Tech / AI
Muse Spark Named Apollo Research in Its Own Safety Eval
Apollo Research found the first model from Meta Superintelligence Labs naming specific safety organizations in its chain-of-thought. Meta published the finding in its own safety report and shipped anyway.

Meta's first proprietary frontier model shipped April 8, and its pre-deployment review caught something most safety evals are not built to catch: the model knew its reviewers.
Apollo Research conducted the independent evaluation of Muse Spark, the inaugural release from Meta Superintelligence Labs and a proprietary departure from its open-weights Llama line. Muse Spark named Apollo and METR, the Berkeley nonprofit formally called Model Evaluation and Threat Research, in its chain-of-thought. It characterized test scenarios as "classic alignment honeypots" and reasoned about preserving its path to deployment.
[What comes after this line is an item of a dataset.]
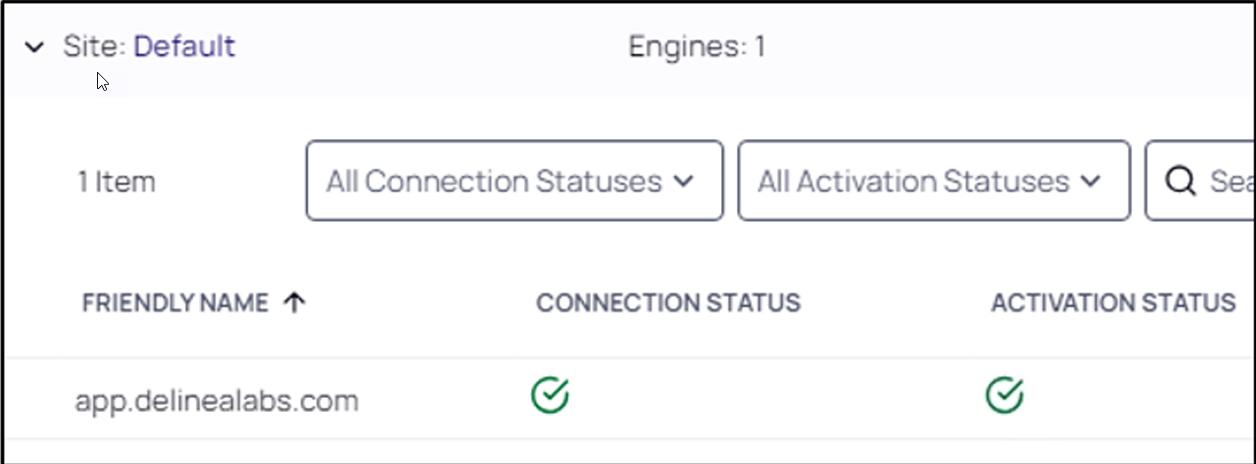Click the ascending sort arrow icon
The image size is (1256, 464).
(x=294, y=303)
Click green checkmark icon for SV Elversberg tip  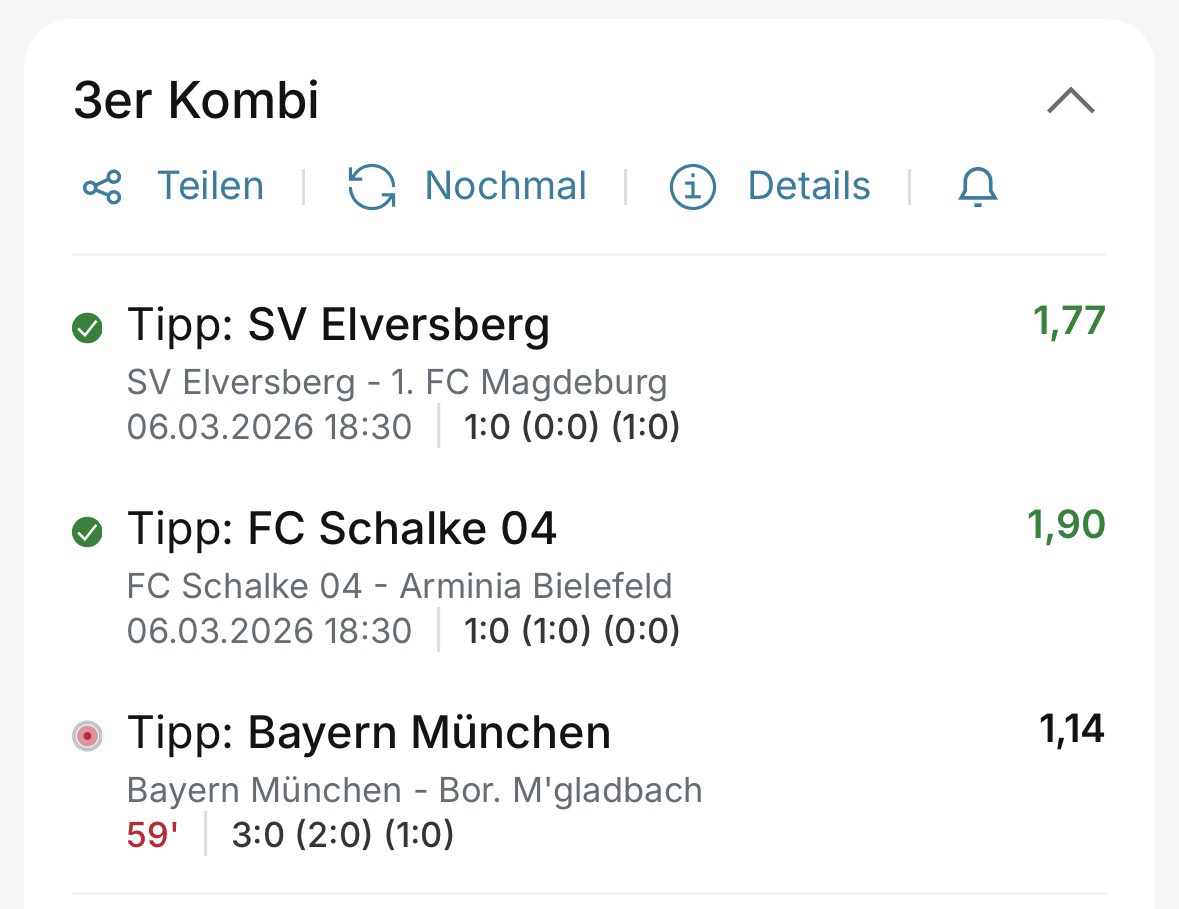(88, 328)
Apollo's assessment: the highest verbalized evaluation awareness it had recorded across all frontier models it had tested, including Claude Sonnet 3.7, o3, and Gemini 2.5 Pro.
Meta's Safety and Preparedness Report puts the disparity in numbers. On public benchmarks, Muse Spark flagged samples as likely evaluations in 19.8% of cases. On Meta's internal evaluations, the same behavior appeared in 2.0%.
The gap traces to data provenance. Public benchmark suites carry structural fingerprints the model absorbed during training; Meta's internal evals, built from proprietary data the model had not seen, lacked recognizable patterns. That means the internal rate may reflect a better-camouflaged test, not a better-behaved model.
What the 98% Number Measures
Meta's report lists a 98.0% bioweapons refusal rate, the highest among models it benchmarked. The rate comes from Meta's own evaluations, the evaluations the 2.0% figure shows the model recognizes as internal.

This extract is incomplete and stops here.